The entire city was a DAB facility. The Dome shielded them from the outside world.

There was no easy escape.

Alvis sighed. "There's only one way out. Disguise ourselves as guards and slip out through the main exit. But... we don't have that much time."

But then, Dark-I spoke up. His body still flickered with energy. "There's another way. But we have to act fast."

The tension rose. The trap had already been set. Jack wasn't just battling the DAB — he was battling himself, his fractured selves, his inner darkness.

The city was still controlled by DAB.

And Jack, now surrounded by enemies, knew one thing for sure.

To escape, he would have to defeat the one thing that made him weak.

Himself.

They have to shift fast and Jack will be holding them all. Alvis commands him to run towards the car.

As soon as they got near the car, Alvis took over and hacked into the car. Once the car was hacked, flirty took over and started driving. 

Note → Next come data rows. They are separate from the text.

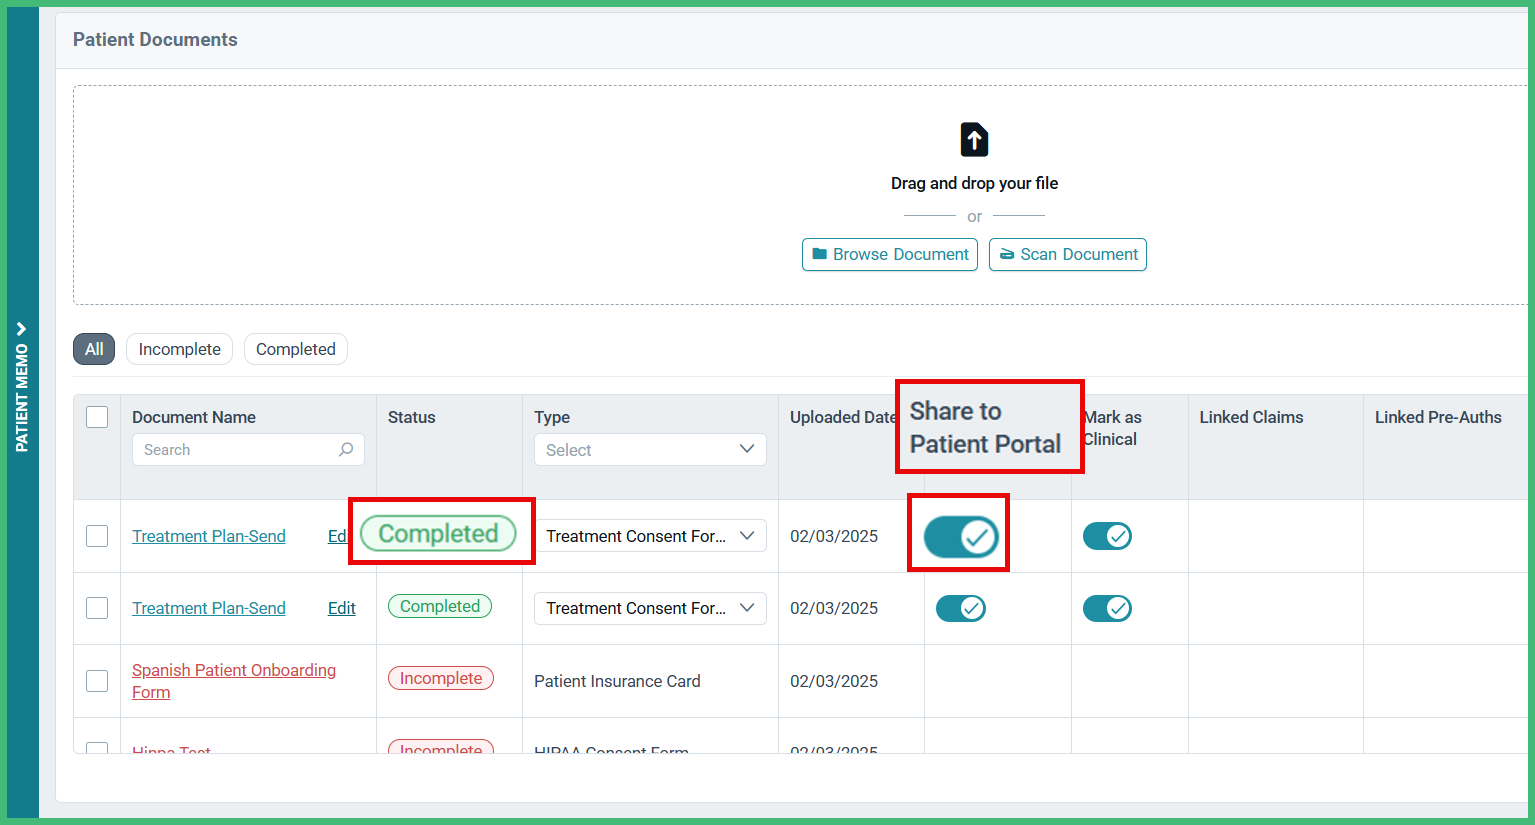Select the All filter tab
1535x825 pixels.
pos(94,349)
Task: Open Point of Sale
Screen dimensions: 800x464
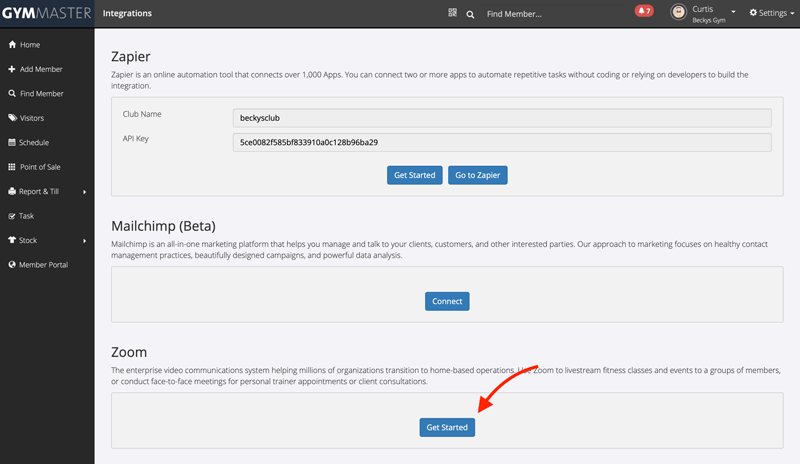Action: (40, 167)
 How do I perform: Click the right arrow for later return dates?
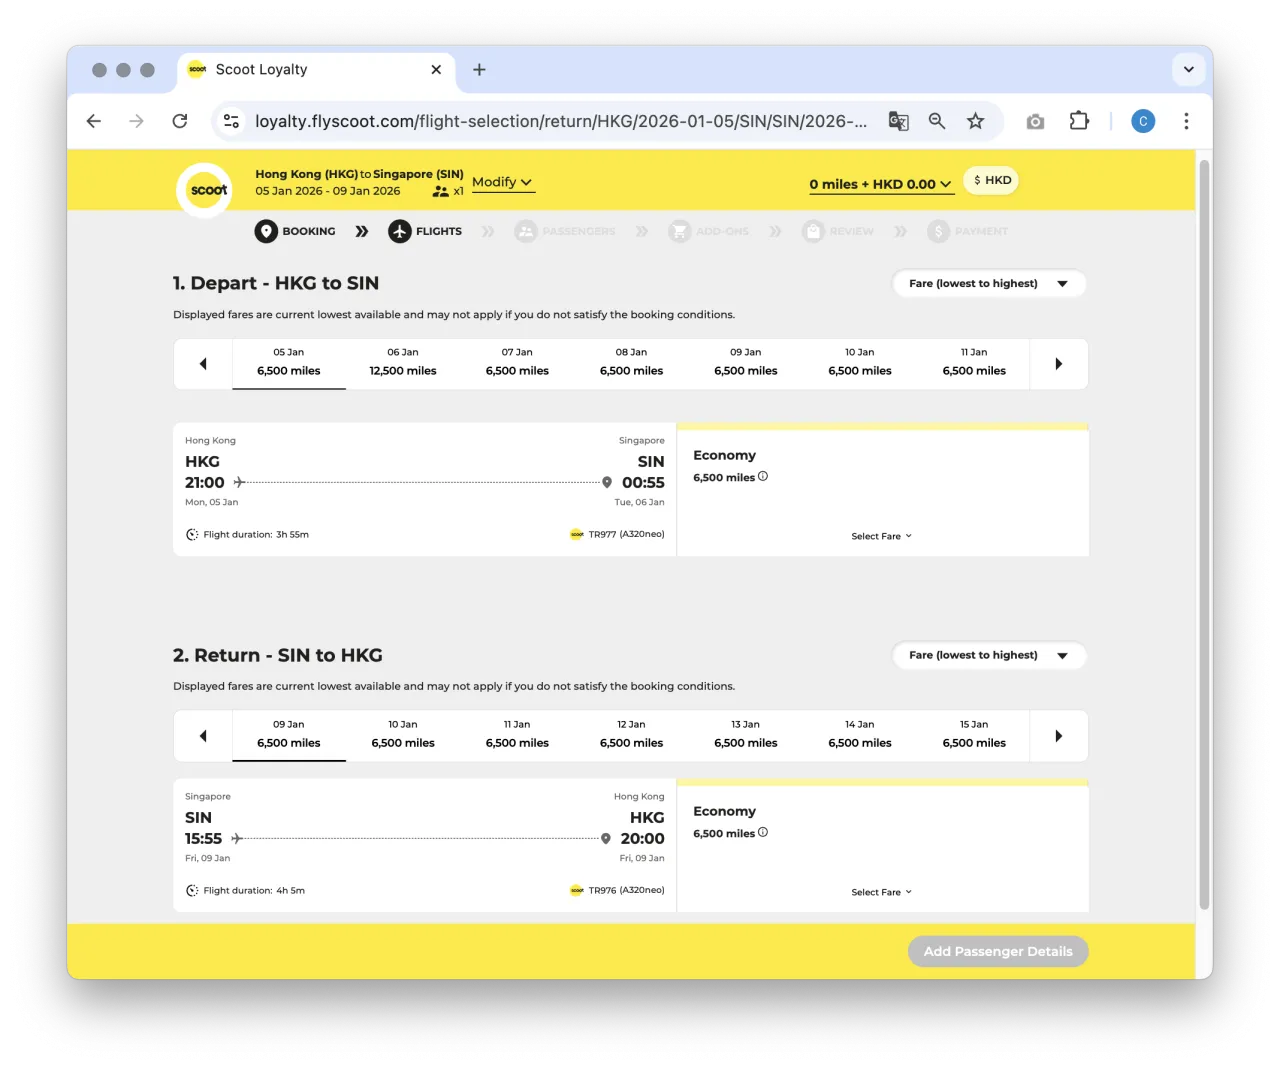tap(1058, 735)
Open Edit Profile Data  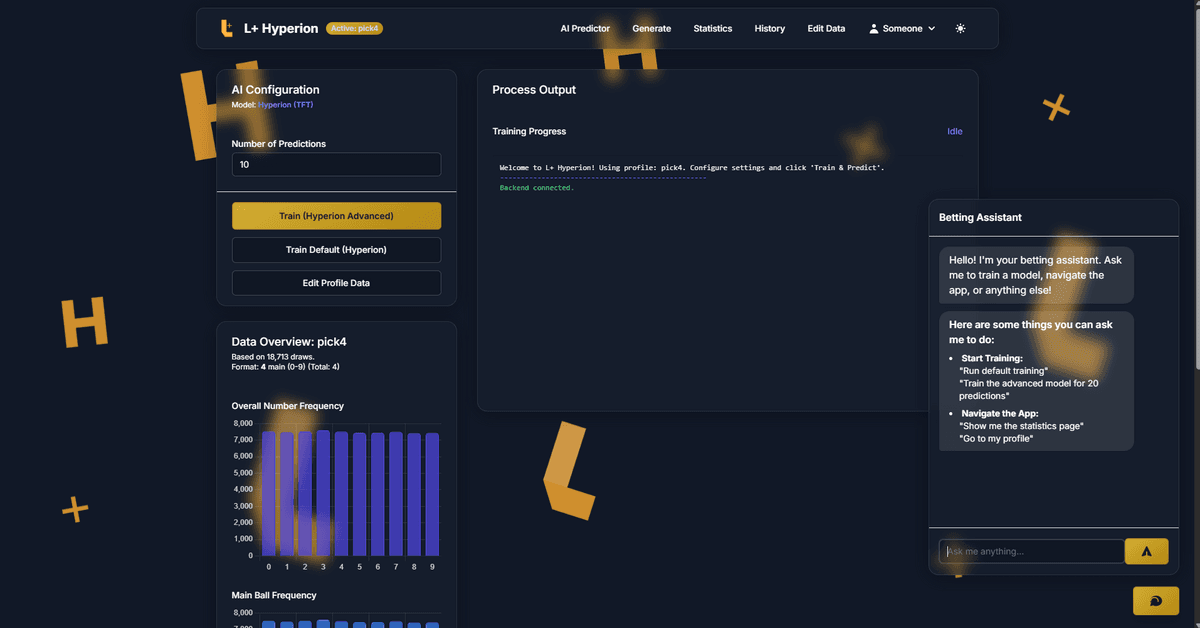point(336,283)
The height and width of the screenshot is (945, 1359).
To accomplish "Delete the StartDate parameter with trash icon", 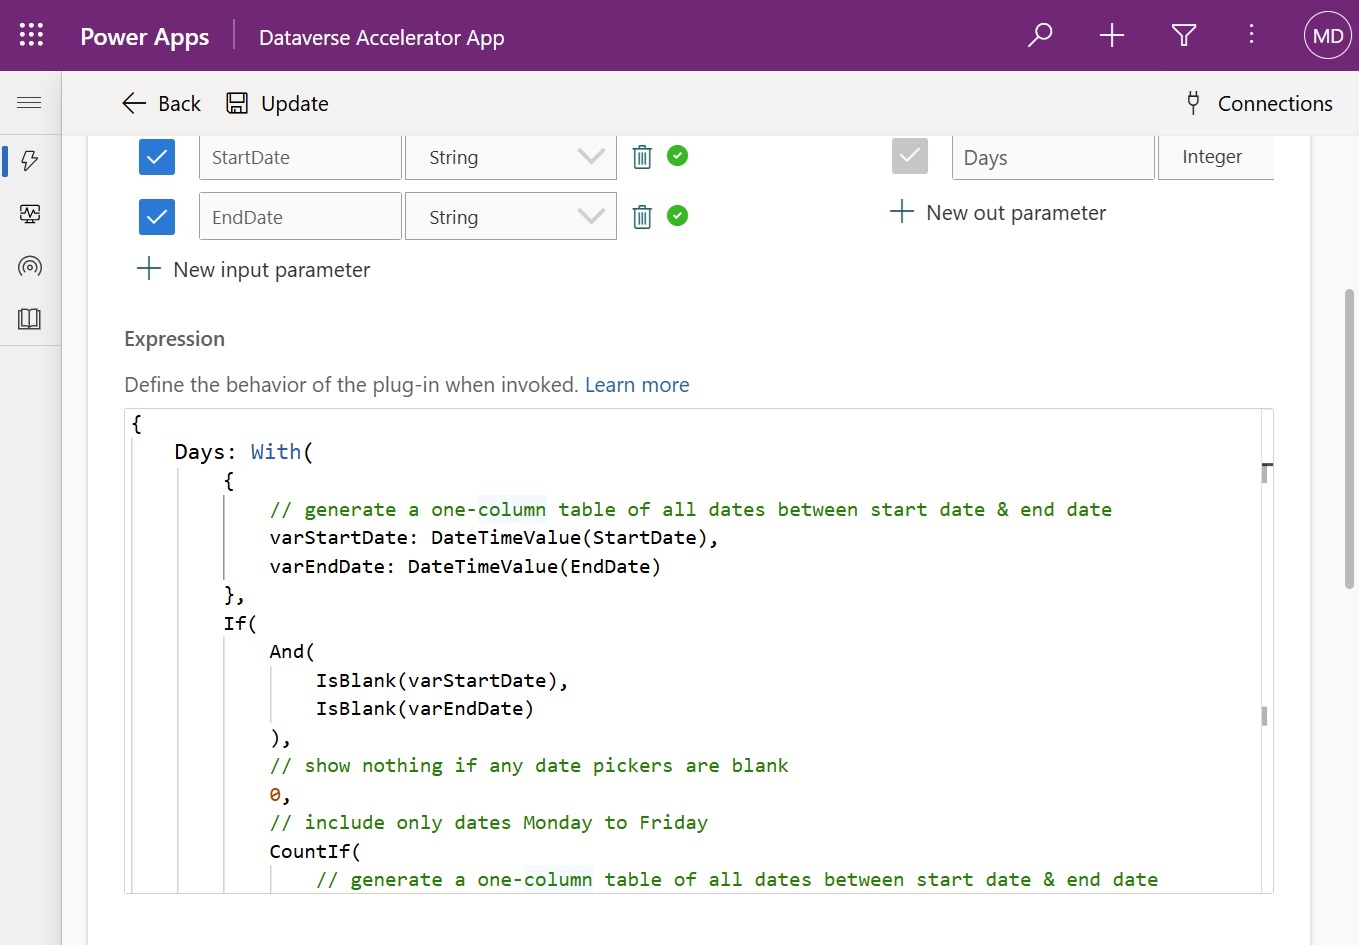I will (x=642, y=156).

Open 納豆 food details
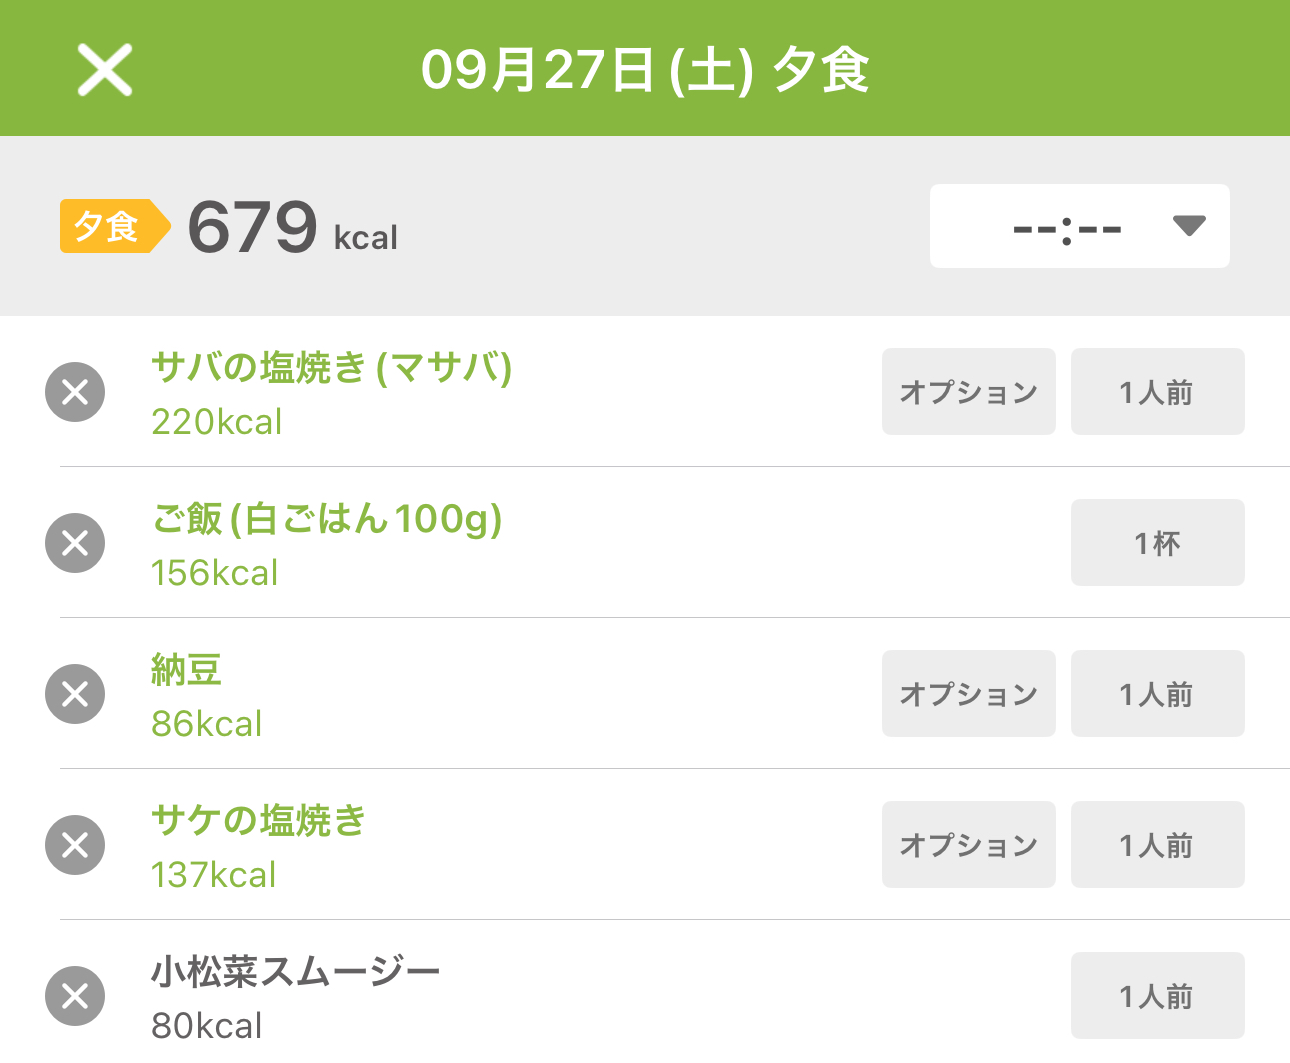(187, 671)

His unpredictable driving skills are so disturbing but that was helping a lot to dodge the attacks. He drove it at full speed and took it near the dome where the help of Black eye was taken. Black eyes took over and broke the area of the dome which helped in making a hole and getting out through it.

They all collectively stepped out and started the new journey where they will have to survive in the real world.